PARIS — Mohammed Merah, French law enforcement officials said, started his career as an Islamic terrorist March 11 by shooting a French soldier of Muslim origin in the head at close range after telling him, “You kill my brothers, so I am killing you.”
Merah, a 24-year-old French national of Algerian heritage, ended his career — and his life — at 11:30 a.m. Thursday by bursting out of the bathroom where he was hiding and opening fire with a vintage Colt .45 pistol on a squad of commandos who had pushed into his Toulouse apartment after a 31-hour siege.
The young man fired so many rounds that the semiautomatic pistol sounded like an assault rife, said Francois Molins, the chief Paris prosecutor heading the investigation into Merah’s actions. The police fired back as Merah fled toward a sliding window opening onto a balcony, Molins said, putting a bullet through his head and sending him plunging lifeless to the ground.
Interior Minister Claude Gueant said two of the commandos were wounded in the flat.
In the interval between March 11 and Thursday’s violent end, Merah had made France tremble with his cold-blooded killings, riding up on a motor scooter and opening fire on unsuspecting people in the southwestern French cities of Toulouse and Montauban.
According to what he told police negotiators, his motive was to avenge Israel’s killing of Palestinian children, France’s military involvement in Afghanistan and a year-old French law banning full-face Muslim veils.
On March 15, Merah shot two more French soldiers in the head, both of them Muslims, and grievously wounded a fourth. Four days later, using the same pistol, he shot dead three Jewish schoolchildren and a rabbi in front of the Ozar Hatorah school in Toulouse, all four dual Israeli-French citizens.

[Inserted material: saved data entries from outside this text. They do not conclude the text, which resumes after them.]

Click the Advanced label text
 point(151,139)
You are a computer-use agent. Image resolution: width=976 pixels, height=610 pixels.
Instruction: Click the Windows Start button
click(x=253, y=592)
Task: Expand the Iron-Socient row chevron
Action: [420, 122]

Only minutes after police picked up Merah’s slim body, draped in a traditional Arab djellaba covering a bullet-proof vest, President Nicolas Sarkozy went on television to draw lessons from the tragic 11-day episode. The first and most important lesson, he said, was that France’s ethnic and religious groups must remain united under the flag.
“Today the French people must overcome their indignation and avoid giving free rein to their anger,” he said.
Olivier Athouel, whose child attends Ozar Hatorah but was unhurt, told a television interviewer that he was glad the standoff at Merah’s apartment ended in his death.
“His life is gone, and so much the better,” he said.